Updated Aug 01, 2018 | 23:22 IST | Times Now Digital

Assam National Register of Citizens row: Times Now has learned that at a secret meeting in 2005, the UPA government had acknowledged the threat posed by illegal Bangladeshi immigrants.

Photo Credit:&nbspPTI
People wait in a queue to check their names on the final draft of Assam's National Register of Citizens

New Delhi: Even as the Congress party mounted its attack on the ruling Bharatiya Janata Party on Wednesday over the draft National Register of Citizens in Assam, it has emerged that 13 years back, it was the Congress-led UPA government at the Centre that had expressed fears over the presence of illegal Bangladeshi immigrants in Assam. In fact, it was feared that Assam could one day have a Bangladeshi chief minister.

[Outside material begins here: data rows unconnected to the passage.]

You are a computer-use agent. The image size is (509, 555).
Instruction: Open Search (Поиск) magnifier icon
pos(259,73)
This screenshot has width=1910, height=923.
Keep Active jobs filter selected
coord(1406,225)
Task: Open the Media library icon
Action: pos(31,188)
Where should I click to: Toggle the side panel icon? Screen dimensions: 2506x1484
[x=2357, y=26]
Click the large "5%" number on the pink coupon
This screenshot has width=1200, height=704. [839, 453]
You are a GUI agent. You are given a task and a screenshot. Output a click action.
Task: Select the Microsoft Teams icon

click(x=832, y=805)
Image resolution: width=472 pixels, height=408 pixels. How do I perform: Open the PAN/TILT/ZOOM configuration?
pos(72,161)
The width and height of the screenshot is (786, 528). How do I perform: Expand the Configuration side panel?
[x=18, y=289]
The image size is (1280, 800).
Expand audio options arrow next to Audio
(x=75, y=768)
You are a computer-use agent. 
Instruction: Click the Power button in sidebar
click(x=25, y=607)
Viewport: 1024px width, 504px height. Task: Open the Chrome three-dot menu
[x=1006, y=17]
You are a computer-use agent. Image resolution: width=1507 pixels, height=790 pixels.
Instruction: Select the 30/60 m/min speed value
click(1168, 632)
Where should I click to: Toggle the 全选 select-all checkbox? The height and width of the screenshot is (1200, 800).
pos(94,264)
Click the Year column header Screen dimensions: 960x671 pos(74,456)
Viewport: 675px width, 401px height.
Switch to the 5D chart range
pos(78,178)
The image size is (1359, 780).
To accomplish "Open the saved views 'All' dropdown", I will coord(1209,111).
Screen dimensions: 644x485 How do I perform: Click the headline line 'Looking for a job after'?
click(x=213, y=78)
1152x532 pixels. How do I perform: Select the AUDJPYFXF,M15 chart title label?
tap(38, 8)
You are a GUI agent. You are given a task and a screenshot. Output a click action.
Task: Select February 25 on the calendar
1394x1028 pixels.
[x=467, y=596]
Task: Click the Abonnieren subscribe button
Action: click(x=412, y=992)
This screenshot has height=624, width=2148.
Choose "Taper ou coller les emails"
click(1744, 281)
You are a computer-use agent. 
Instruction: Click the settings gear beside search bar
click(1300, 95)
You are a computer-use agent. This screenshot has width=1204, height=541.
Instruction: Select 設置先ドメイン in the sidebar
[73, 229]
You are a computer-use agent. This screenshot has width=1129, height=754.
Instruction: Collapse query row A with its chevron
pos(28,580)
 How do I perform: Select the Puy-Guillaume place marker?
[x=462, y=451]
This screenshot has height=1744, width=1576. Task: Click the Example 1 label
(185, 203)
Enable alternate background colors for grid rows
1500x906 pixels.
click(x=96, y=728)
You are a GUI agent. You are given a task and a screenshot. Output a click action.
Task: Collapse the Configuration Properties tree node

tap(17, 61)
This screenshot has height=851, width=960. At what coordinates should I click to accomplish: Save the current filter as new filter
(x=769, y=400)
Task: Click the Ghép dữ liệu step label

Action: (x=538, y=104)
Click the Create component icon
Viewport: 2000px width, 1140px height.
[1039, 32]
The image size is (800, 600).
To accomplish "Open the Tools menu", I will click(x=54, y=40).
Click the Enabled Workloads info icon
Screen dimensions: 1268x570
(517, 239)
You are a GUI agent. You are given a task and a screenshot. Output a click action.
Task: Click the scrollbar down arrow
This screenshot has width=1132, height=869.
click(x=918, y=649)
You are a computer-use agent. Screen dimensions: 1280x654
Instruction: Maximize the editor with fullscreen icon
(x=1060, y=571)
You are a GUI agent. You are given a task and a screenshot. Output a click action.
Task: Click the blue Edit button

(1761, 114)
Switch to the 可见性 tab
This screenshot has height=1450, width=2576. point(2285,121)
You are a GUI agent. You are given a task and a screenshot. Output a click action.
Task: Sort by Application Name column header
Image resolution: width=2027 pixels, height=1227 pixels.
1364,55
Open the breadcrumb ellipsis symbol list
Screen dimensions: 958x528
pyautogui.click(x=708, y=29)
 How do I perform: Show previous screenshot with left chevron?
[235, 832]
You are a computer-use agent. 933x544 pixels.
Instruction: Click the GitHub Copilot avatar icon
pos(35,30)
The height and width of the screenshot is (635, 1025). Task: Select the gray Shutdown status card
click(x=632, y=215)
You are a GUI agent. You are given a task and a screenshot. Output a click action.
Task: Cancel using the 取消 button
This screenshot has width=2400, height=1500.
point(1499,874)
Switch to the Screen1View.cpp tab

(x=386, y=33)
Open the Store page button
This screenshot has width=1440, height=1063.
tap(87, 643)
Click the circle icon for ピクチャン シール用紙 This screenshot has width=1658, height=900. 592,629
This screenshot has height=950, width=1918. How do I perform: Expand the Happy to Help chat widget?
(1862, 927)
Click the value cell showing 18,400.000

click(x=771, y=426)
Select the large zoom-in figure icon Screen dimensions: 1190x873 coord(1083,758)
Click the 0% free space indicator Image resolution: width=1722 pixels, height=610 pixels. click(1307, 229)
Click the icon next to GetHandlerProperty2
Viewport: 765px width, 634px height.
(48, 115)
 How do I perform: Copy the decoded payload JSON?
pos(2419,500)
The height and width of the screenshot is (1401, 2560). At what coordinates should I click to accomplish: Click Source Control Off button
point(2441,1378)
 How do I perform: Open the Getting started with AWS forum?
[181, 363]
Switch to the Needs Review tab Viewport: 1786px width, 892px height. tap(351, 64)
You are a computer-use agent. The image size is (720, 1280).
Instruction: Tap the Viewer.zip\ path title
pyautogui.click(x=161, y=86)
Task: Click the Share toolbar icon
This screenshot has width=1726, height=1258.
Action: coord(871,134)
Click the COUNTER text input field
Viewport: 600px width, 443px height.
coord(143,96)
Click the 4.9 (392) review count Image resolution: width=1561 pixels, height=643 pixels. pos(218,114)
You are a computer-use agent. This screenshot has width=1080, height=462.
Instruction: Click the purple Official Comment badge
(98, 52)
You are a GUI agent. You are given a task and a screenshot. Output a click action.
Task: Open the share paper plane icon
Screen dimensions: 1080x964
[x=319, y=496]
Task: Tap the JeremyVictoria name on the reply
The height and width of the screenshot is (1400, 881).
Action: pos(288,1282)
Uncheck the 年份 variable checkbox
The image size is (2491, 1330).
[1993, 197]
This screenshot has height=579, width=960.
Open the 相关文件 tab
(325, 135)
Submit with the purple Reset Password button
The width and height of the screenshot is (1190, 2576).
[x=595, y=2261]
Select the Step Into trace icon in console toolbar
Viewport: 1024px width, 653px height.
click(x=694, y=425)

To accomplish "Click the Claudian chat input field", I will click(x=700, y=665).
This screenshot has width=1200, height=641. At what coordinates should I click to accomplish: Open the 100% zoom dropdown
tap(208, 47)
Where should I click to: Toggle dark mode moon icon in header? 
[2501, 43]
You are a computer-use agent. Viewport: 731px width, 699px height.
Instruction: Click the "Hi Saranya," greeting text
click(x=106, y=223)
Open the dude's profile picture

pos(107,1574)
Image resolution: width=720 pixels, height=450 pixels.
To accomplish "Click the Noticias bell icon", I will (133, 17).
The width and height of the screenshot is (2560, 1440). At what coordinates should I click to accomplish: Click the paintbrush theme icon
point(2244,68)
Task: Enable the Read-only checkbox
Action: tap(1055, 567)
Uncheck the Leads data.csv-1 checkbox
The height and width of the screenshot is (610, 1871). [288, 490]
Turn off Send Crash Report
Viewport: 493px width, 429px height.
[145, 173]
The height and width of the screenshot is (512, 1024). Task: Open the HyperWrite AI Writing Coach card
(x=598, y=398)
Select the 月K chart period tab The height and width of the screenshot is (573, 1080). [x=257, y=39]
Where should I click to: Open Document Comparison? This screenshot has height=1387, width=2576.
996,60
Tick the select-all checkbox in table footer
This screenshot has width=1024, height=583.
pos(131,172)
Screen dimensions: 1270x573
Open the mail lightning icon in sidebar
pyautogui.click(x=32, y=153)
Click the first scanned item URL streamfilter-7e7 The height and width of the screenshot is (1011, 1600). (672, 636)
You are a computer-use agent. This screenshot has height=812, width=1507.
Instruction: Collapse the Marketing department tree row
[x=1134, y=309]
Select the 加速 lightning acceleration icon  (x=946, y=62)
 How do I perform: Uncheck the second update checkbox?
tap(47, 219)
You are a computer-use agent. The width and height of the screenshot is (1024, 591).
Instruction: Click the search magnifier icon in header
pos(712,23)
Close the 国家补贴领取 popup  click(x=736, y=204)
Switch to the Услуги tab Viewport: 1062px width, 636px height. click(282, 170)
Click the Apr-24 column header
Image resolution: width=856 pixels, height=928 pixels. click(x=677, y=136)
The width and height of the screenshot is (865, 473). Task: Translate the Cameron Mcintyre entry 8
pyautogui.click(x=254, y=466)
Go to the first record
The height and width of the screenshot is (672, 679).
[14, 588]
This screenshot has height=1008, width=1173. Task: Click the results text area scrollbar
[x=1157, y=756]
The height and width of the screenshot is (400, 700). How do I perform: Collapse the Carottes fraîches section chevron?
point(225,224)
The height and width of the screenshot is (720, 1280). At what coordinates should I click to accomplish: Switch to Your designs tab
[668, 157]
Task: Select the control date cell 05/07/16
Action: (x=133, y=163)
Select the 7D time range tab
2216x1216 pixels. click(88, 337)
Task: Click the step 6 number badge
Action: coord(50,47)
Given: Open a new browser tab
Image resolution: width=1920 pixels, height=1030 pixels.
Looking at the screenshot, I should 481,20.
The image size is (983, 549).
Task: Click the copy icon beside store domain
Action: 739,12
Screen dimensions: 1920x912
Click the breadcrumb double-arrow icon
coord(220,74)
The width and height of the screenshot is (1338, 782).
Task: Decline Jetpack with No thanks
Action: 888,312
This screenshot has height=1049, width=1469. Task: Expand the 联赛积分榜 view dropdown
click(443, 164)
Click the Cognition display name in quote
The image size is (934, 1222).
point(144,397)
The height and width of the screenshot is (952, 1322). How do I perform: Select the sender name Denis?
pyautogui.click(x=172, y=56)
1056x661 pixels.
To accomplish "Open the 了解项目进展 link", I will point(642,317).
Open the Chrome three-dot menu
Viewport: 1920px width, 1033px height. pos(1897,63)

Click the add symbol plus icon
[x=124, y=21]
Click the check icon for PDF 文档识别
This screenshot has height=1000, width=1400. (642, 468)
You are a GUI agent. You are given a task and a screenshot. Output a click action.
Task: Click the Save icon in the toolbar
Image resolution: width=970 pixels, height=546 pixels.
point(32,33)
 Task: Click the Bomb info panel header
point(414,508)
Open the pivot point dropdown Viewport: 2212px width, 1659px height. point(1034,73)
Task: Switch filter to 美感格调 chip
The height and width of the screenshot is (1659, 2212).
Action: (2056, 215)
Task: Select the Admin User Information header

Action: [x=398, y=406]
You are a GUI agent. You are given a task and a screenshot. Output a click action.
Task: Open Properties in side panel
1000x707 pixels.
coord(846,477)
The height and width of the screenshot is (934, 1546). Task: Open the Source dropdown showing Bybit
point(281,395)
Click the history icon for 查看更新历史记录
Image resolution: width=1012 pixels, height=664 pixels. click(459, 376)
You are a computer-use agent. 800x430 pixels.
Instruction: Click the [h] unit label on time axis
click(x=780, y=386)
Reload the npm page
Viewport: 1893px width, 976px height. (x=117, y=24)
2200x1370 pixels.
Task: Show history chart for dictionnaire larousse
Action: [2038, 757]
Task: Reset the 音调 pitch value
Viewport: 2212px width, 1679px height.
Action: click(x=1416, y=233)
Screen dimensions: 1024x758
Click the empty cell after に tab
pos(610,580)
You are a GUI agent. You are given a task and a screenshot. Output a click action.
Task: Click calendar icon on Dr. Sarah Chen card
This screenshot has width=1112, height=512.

Times Now has learned from a deep throat in the UPA-1 government that a secret meeting was held in 2005 under the chairmanship of then prime minister Manmohan Singh on national security, at which Congress leaders had acknowledged the threat posed by illegal immigrants. The meet was specifically called to discuss the influx of illegal Bangladeshi immigrants in Assam.

At the same meeting, two senior United Progressive Alliance ministers had apprised the top government leadership about the demographic change Assam was undergoing and how the time was not far when the northeastern state could have a Bangladeshi CM.

P Chidambaram had at the meeting held at the PM’s residence – 7, Race Course Road - stressed on the need to have strict visa rules in place for Bangladeshis. Pranab Mukherjee had supported Chidambaram and even suggested that the same could be the situation in West Bengal if the problem was not taken care of.

This is in stark contrast to the stand adopted now by the Congress party on the issue of Assam NRC. The opposition party has blamed the ruling BJP for distorting the process of Assam's NRC to derive political gains.

​It also slammed the BJP and its chief Amit Shah for seeking to brand any questions on the process as a support to illegal Bangladesh immigrants. Congress has said that the NRC should reflect the aspirations of the Assamese people and not become a tool in the hands of a few to divide the society.

"The issue that the Congress is highlighting is that a large number of Indians have been rendered as refugees in their own country and this was unacceptable," Congress leader Anand Sharma said.